The Crown Left Out a Charles and Diana Stalking That Foreshadowed Her Death

The Crown frequently foreshadows that Princess Diana will die fleeing photographers. But it skips one opportunity to do so in Season 4, Episode 2, “The Balmoral Test,” in which Diana Spencer wins over Charles and the Royal family during a few days at Balmoral Castle in the Scottish highlands.

As with every episode of The Crown, creator Peter Morgan hews to actual events, fictionalizing particular moments and conversations based on extensive research into Charles, Diana, Queen Elizabeth II and the other central characters on the show.

The Balmoral Castle visit really did happen, in September 1980, when Diana was 19 and Charles was 31. But the episode does not show every moment of their time at Balmoral — and notably skips one real-life event that grimly hinted at Diana’s future. Though the episode is focused around the Royals stalking a wounded buck, it makes no mention of an actual stalking of Charles and Diana that occurred at Balmoral.
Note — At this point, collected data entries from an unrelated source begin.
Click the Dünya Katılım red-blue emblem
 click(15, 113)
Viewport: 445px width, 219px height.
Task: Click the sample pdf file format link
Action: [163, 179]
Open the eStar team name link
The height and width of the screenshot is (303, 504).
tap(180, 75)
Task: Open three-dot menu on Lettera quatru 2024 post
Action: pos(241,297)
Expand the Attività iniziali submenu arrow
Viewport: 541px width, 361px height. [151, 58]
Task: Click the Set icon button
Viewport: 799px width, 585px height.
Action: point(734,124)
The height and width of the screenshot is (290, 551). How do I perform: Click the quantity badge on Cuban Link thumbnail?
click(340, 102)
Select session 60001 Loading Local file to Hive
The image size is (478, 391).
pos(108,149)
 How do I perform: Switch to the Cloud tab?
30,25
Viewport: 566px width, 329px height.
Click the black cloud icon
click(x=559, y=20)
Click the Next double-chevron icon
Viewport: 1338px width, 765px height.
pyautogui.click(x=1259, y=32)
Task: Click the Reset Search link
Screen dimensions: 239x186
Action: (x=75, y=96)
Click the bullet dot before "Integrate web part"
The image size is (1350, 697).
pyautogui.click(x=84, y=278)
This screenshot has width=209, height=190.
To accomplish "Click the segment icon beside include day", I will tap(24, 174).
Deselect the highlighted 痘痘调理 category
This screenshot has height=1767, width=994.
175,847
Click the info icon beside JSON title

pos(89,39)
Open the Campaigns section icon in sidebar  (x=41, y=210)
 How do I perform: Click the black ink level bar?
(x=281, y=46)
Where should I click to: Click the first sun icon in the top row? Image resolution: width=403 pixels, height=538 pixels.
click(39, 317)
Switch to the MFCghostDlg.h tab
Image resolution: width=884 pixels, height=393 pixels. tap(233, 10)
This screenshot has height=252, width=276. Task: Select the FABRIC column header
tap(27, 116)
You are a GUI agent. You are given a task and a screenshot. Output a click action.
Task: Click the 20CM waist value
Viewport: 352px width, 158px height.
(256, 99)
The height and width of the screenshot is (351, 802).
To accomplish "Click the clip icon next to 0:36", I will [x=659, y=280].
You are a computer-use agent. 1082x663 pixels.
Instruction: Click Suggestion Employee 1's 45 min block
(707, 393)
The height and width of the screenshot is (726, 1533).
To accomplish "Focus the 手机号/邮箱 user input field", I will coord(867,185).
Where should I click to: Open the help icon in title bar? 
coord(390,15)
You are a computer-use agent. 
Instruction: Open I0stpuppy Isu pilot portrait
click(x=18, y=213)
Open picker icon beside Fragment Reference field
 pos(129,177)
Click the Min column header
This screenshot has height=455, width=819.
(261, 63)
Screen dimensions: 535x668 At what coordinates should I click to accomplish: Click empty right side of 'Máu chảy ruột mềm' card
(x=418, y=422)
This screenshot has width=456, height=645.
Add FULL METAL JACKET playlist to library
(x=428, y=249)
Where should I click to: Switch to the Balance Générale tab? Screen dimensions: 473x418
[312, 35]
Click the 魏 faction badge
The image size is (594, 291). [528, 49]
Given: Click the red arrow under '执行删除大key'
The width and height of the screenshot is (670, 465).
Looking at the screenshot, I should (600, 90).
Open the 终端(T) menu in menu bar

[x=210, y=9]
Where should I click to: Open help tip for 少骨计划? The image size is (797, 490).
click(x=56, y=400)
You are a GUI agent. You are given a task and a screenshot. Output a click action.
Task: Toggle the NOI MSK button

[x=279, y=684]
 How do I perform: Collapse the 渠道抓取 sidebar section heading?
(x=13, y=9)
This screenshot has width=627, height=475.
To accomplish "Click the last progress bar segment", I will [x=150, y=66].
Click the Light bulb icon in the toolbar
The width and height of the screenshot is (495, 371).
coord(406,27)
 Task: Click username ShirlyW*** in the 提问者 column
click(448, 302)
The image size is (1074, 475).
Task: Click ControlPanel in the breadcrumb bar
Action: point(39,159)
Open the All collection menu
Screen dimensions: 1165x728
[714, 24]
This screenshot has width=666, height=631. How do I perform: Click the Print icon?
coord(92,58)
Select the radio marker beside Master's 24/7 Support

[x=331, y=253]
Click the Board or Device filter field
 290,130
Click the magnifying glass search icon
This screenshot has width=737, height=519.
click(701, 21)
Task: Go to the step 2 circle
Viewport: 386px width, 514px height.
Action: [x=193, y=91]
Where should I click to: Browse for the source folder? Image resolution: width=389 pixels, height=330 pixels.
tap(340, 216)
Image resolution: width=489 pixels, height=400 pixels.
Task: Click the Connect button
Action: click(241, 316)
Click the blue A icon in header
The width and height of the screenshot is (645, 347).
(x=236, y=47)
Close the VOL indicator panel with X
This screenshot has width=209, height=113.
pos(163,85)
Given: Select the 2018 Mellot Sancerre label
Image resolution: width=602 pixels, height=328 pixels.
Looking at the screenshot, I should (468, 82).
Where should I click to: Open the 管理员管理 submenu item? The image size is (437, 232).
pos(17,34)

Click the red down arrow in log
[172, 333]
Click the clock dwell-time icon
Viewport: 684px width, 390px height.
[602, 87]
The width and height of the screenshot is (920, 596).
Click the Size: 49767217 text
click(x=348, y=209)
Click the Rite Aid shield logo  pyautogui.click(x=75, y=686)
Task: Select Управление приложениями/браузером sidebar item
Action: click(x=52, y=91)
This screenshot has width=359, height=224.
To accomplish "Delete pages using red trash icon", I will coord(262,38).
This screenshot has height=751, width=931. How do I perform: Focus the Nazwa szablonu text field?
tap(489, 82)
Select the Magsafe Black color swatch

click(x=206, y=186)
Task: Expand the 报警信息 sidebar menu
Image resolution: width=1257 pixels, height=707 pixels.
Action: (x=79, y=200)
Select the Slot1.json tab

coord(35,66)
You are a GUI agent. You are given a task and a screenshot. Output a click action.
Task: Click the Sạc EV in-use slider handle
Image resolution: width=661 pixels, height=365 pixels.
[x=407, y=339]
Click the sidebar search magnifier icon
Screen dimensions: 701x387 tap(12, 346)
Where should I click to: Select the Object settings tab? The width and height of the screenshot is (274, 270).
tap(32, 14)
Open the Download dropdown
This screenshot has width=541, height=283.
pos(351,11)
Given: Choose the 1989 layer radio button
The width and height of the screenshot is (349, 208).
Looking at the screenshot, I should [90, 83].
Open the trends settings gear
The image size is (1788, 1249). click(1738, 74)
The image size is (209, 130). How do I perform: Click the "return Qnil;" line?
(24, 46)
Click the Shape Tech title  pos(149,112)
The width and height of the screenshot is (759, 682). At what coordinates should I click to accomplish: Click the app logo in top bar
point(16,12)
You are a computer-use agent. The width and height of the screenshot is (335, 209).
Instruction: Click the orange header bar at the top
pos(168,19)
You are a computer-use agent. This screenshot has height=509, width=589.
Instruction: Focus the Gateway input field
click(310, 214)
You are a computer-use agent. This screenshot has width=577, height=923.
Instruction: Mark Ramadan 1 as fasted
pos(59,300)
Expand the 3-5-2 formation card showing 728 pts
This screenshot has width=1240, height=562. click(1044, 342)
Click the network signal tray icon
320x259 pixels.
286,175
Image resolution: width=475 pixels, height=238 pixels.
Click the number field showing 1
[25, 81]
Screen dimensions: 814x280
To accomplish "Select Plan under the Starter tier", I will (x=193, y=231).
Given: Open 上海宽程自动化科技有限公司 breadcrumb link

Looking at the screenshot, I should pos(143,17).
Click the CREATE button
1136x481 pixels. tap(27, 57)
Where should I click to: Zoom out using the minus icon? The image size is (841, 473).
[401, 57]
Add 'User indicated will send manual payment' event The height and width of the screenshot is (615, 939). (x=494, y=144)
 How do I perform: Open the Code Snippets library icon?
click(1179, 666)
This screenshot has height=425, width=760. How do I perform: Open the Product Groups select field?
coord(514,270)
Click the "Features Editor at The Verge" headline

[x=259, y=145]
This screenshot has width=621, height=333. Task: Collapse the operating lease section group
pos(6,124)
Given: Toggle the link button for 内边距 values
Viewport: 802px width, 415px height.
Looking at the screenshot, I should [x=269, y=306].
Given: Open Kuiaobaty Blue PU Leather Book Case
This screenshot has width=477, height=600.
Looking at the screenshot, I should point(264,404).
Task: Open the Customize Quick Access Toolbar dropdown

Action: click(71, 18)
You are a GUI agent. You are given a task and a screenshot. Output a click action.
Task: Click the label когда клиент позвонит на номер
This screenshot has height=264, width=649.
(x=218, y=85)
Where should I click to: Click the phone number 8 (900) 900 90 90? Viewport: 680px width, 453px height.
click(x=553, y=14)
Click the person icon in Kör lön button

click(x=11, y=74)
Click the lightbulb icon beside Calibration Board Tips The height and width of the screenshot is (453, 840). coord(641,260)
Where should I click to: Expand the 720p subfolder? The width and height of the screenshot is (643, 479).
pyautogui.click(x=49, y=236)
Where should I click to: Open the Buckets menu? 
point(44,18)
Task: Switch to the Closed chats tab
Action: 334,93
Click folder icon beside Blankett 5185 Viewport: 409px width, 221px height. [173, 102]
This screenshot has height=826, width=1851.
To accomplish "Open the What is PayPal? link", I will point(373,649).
Balmoral is deeply significant in Charles and Diana’s relationship, because it was the first time the news media received any inkling of it. Princess Diana would be a source of endless fascination for many in the celebrity press, and paparazzi stalking would eventually lead to her death: She died in Paris in 1997 while fleeing photographers.

As The Crown notes, Diana (Emma Corrin) met Charles (Josh O’Connor) as a teenager while her older sister, Sarah, was dating him. And as The Crown illustrates, they first met in Althorp, the Spencer family’s family’s estate, in November 1977. He was 29 and she was 16.

Diana said in a real-life interview that they “sort of met in a plowed field.”

“What I remember thinking is what a very jolly and amusing and attractive 16-year-old she was,” Charles said in the same interview, which they gave after their engagement in February 1981. He added that he also found her “bouncy and full of life.”

(The Crown seems to have taken some dramatic liberties with their first meeting — we’ll get to that shortly.)

The book Diana, by Sarah Bradford,says that when she and Charles first met, Diana considered herself “a fat, podgy, no-makeup, unsmart lady, but I made a lot of noise and he liked that…”

Bradford writes that Charles approached Diana after dinner, and that they “had a big dance,” but that Sarah quickly interrupted them.

The Crown makes clear that Sarah later became engaged to someone else, but does not mention one reason for Charles and Sarah’s breakup: She violated the Royal families’ strict adherence to privacy and not sharing secrets with the press, insulting Charles in the process.

Bradford writes that Sarah Spencer made the large mistake of giving an exclusive interview to British tabloid reporter James Whitaker in which she described her relationship with Charles as “brotherly-sisterly” and said he didn’t want to marry. She also said she would turn him down, if he asked.

She later told Charles of the interview, who according to Bradford responded, “Yes, Sarah, you have done something extremely stupid.”

At her sister Jane’s April 1978 wedding, Diana confronted Whitaker, according to Bradford, telling him, “You’re James Whitaker, aren’t you? I know all about you. I’m Sarah’s baby sister.”

Bradford writes: “It was the beginning of Diana’s lifelong affair with the media.”

When Charles and Diana began to explore a relationship, he invited her to Balmoral, the queen’s Scottish castle, as seen on The Crown.

The show suggests that some of the Royals engaged in cruel and petty ways of hazing guests at Balmoral, switching between casual and formal behavior in a way that non-Royals, including Margaret Thatcher, found disorienting.

The book Diana: Her True Story — in Her Own Words, by Andrew Morton, says that Diana was “terrified” about behaving correctly at Balmoral, just as she is in the show. But her fears proved to be initially unfounded — she enjoyed a “wonderful” few days, joining Charles for walks or barbecues, Morton writes.

But then: Who should appear but James Whitaker, the tabloid reporter who had helped ruin her sister’s relationship with Charles.

Charles and Diana were fishing when she realized someone — it turned out to be Whitaker — was watching them through binoculars, Morgan writes. Diana was no doubt well aware at this point of Charles’ distrust of the press.

Morton says Diana told Charles to keep fishing, and spent half an hour hiding behind a tree, using her makeup mirror to spy on Whitaker and two photographers.

She finally foiled the press, Morton writes, by escaping with her head covered in a “headscarf and flat cap” — a moment captured in this photo.

The Crown may have taken inspiration from this moment in the first episode of Season 4, “Gold Stick,” and exercised some poetic license to create a charming meet-cute.

In the episode, Charles waits for Sarah at Althorp, but notices a spritely character dashing from behind one potted plant to another. It turns out to be Diana, wearing a tree costume for a school production of A Midsummer Night’s Dream. She wears a mask as part of the costume.

She is hiding behind vegetation and concealing her face — just like the real Diana did at Balmoral.

The Crown is now streaming on Netflix.